# BEST T8 48 in. BULBS FOR PLANT GROWTH + "WHITENING" MY GREENISH FULL SPECTRUM BULBS



## fishstein (Dec 12, 2005)

*BEST T8 48 in. BULBS FOR PLANT GROWTH + "WHITENING" MY GREENISH FULL SPECTRUM BULBS*

I had been using full spectrum 6280K 94.5 CRI Verilux full spectrum bulbs with great success with my planted aquariums for a long time. They are bright, energy efficient and I can get them for about $7 each. Together with CO2 injection, I've rarely had any problems.

However, the visible light the Verilux full spectrum bulbs emit definitely emphasizes the greens in the aquarium. I introduced 1 Coralife Actinic bulb months ago to improve the color of my 75 gallon planted aquarium, which had 4 Verilux full spectrum T8 (I replaced one of the Verilux bulbs with the actinic) - indeed the blue of the actinic introduced a "whiter" balance and clarity to the tank. Soon after I began contending with the first algae outbreak I had with this tank. The actinic light was not the only cause (it was also a nutrient imbalance I caused by uprooting and moving a lot of plants from this tank all at once) but I suspect it added to my green hair algae (derbesia) problems as actinic bulbs are used to help grow marine algae.

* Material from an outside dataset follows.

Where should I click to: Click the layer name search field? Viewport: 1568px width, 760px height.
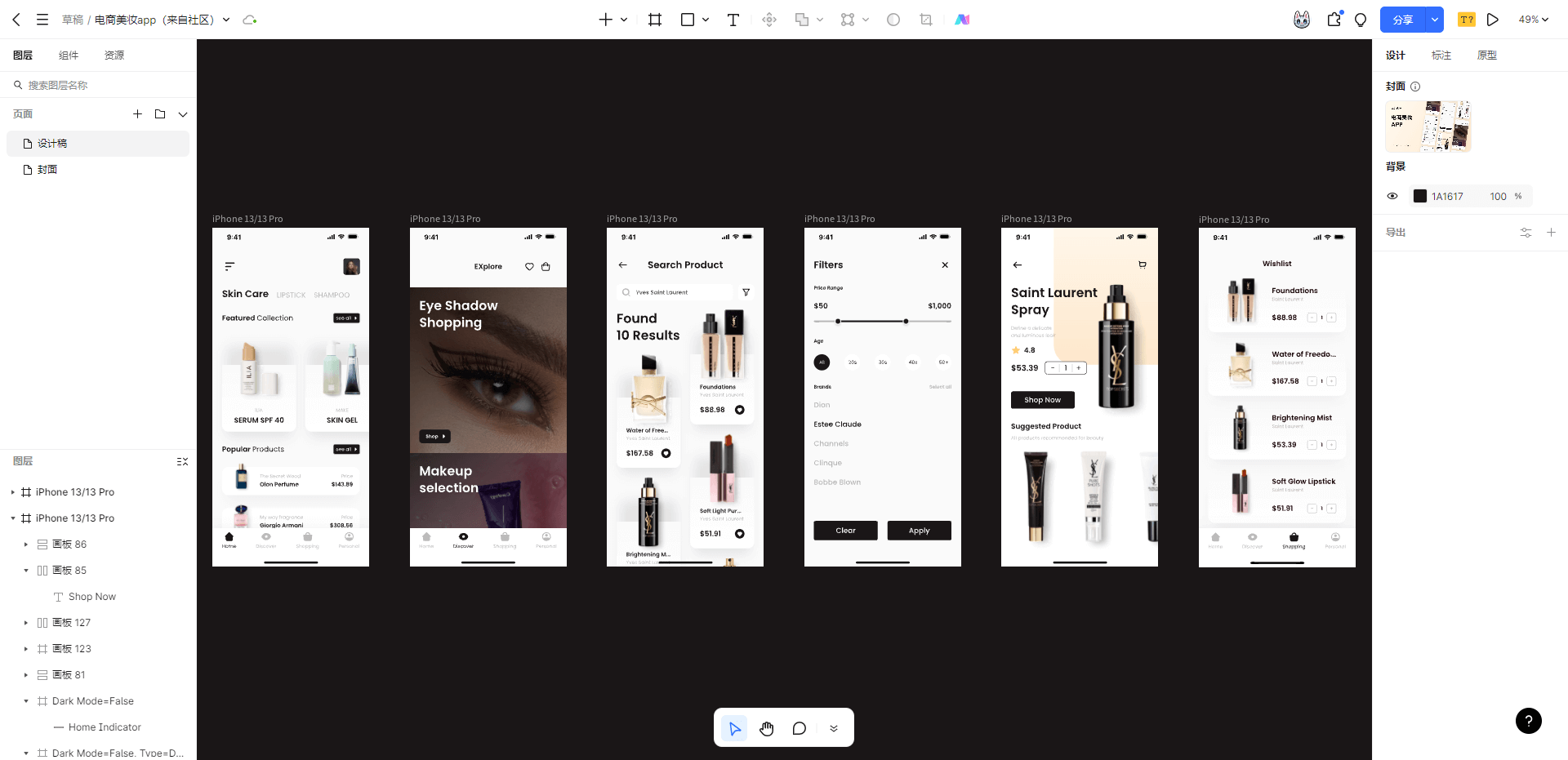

I reduced my lighting schedule, got rid of the actinic and have been improving the nutrient balance, which are all working in getting rid of the algae.

I'm looking for a T8 plant growth bulb with high PUR/Watt efficiency to both boost plant growth and to improve the look of the aquarium by adding whiter/bluer visible light to enhance the green hue of the aquarium and of the fish. The actinic light I had been using does make the aquarium appear "whiter" in color, but it promotes algae growth.

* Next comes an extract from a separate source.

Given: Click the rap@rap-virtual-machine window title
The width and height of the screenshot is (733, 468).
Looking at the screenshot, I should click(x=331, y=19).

I spent good time reviewing posts on lighting on this excellent site and other websites. This is a brief summer of what I've found. I'd sincerely appreciate your suggestions on the bulbs I should add to my full spectrum Verilux bulbs and where I can get them in the U.S. at good prices.

1) Wide Spectrum Gro-Lux bulbs - I've read these are more pinkish than purple and brighter than regular Gro-Lux bulbs which have sharp spikes in blue and red spectrum but little light emitted outside of these areas of the spectrum. Anyone know what the PUR/watt efficiency is like for these bulbs? Anyone know how mixing these bulbs with my Verilux high CRI bulbs above will affect the appearance of my tank? Will they make it look less green?
a) Sylvania Gro-Lux Wide Spectrum
b) GE Gro- Sho Wide Spectrum
c) Philips Agro-Lite (this last is a variant of the Wide Spectrum Gro-Lux).

2) I've read these bulbs below are highest efficiency for PUR/Watt, http://www.aquabotanic.com/lightcompare.htm but I'm not sure in all cases what visible light they show (more blue, red or green - I'm looking for some bluer/whiter light to lighten my very green tank along with good plant growth qualities): 
a) Philips Aquarelle 10,000 K fluorescent for freshwater aquaria - ranks as the most efficient fluorescent in PUR/Watt and is the bluest as well - this is a big plus because it means that the bulb will also "whiten" my tank. Does anyone know if the Aquarelle is a Wide Spectrum gro-lux type bulb and where I can get them in the U.S.?
b) Philips Advantage fluorescent, 5000K F32T8/ADV850 - Does anyone know if this bulb is a Wide Spectrum gro-lux type bulb and where I can get them in the U.S.?
c) Sylvania Aquastar - Does anyone know what the PUR/watt efficiency is like for these bulbs? Does anyone know if this bulb is a Wide Spectrum gro-lux type bulb and where I can get them in the U.S.?
d) Osram Fluora - Does anyone know what the PUR/watt efficiency is like for these bulbs? Does anyone know if this bulb is a Wide Spectrum gro-lux type bulb and where I can get them in the U.S.?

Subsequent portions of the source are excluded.